To do »
What is the number of lines in the entries that contain the word "Core"? Answer with that figure alone.

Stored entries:
*** Block opens ***
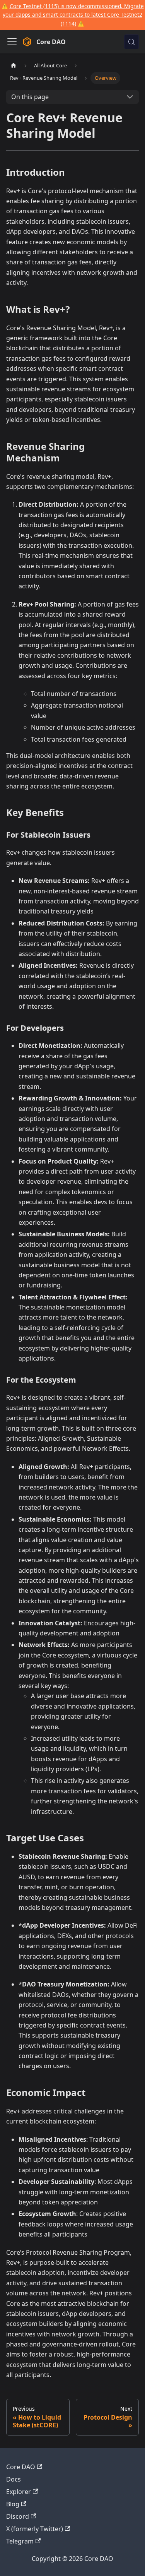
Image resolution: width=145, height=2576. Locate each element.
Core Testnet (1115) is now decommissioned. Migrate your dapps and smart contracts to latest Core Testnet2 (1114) (73, 14)
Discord (17, 2516)
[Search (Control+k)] (131, 41)
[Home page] (13, 66)
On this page (30, 97)
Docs (13, 2479)
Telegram (20, 2541)
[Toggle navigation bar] (12, 42)
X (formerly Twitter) (34, 2529)
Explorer (18, 2491)
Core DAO (20, 2467)
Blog (12, 2504)
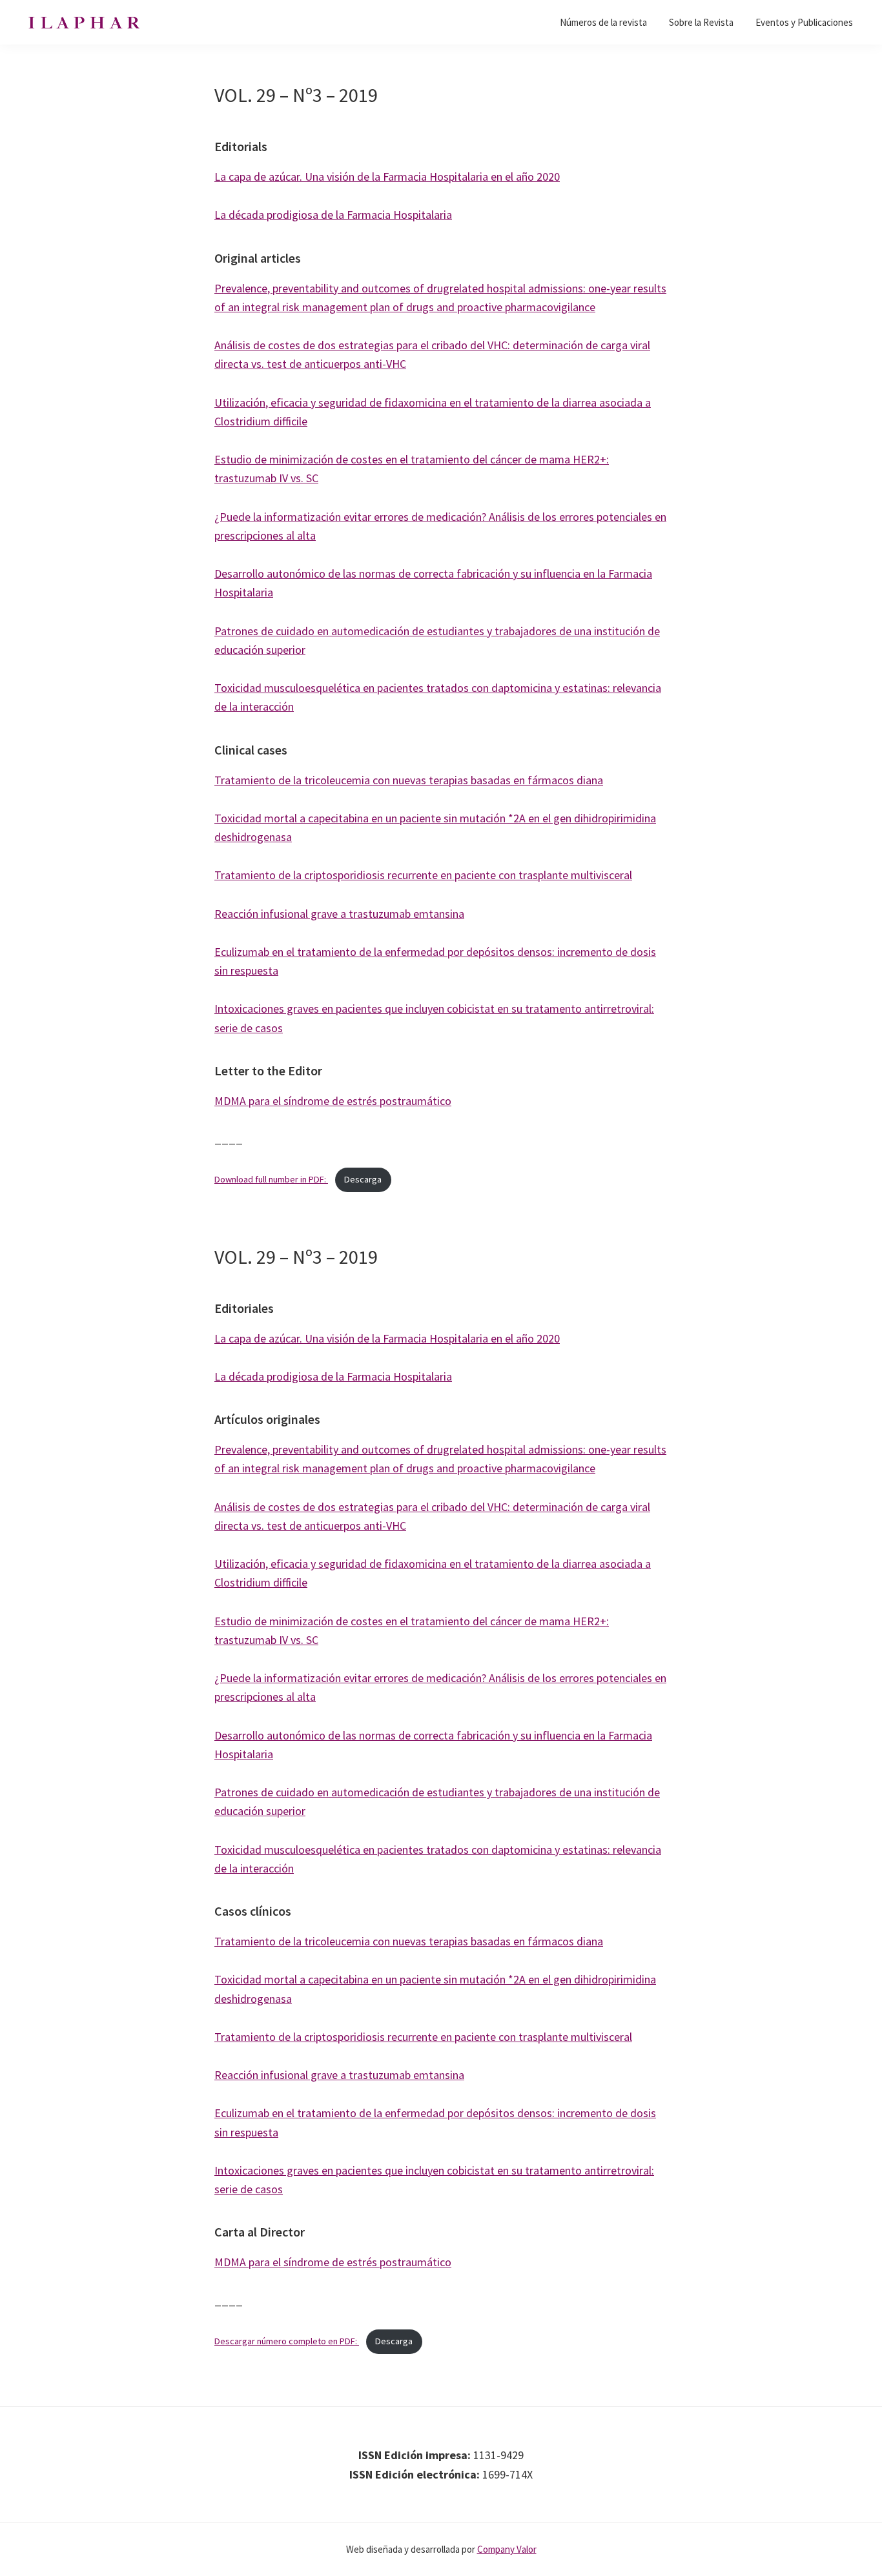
*** Block closes ***
Exercise response »
2